Required action:
Track down every line below that holds "lipiec" and copy it.

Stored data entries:
= = =
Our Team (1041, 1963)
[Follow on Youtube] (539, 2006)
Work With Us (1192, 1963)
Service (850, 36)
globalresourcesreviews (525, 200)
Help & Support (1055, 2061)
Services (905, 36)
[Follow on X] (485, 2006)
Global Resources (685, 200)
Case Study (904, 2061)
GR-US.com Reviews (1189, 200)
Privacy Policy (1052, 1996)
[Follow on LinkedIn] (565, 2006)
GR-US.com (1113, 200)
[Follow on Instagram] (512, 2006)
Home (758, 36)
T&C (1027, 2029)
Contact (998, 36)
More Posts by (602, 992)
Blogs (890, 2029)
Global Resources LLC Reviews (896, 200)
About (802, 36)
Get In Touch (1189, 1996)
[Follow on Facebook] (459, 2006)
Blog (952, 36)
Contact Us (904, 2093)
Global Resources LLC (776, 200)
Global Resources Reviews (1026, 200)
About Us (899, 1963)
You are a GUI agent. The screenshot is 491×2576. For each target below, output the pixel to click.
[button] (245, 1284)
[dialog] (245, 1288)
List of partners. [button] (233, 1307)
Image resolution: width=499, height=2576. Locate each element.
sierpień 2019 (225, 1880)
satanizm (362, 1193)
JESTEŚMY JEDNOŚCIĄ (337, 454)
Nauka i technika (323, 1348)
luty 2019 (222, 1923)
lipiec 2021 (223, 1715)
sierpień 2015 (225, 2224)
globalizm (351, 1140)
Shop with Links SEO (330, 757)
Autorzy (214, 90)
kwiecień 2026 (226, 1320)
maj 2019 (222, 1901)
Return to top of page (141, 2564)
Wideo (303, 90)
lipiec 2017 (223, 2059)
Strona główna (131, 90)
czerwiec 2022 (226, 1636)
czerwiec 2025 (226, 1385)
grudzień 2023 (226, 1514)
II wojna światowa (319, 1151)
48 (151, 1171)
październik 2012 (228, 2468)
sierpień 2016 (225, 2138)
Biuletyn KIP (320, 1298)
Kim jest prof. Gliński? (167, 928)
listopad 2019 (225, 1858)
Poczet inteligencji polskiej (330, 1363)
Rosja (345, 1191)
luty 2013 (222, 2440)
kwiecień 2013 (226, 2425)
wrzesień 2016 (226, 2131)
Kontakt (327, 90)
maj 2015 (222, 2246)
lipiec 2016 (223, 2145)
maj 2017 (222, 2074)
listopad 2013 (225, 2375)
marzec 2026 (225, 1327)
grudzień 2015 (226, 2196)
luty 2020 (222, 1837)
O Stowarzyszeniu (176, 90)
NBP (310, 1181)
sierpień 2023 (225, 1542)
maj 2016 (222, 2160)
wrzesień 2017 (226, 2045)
= = =
Output of the exercise:
lipiec 2021 (223, 1715)
lipiec 2017 (223, 2059)
lipiec 2016 (223, 2145)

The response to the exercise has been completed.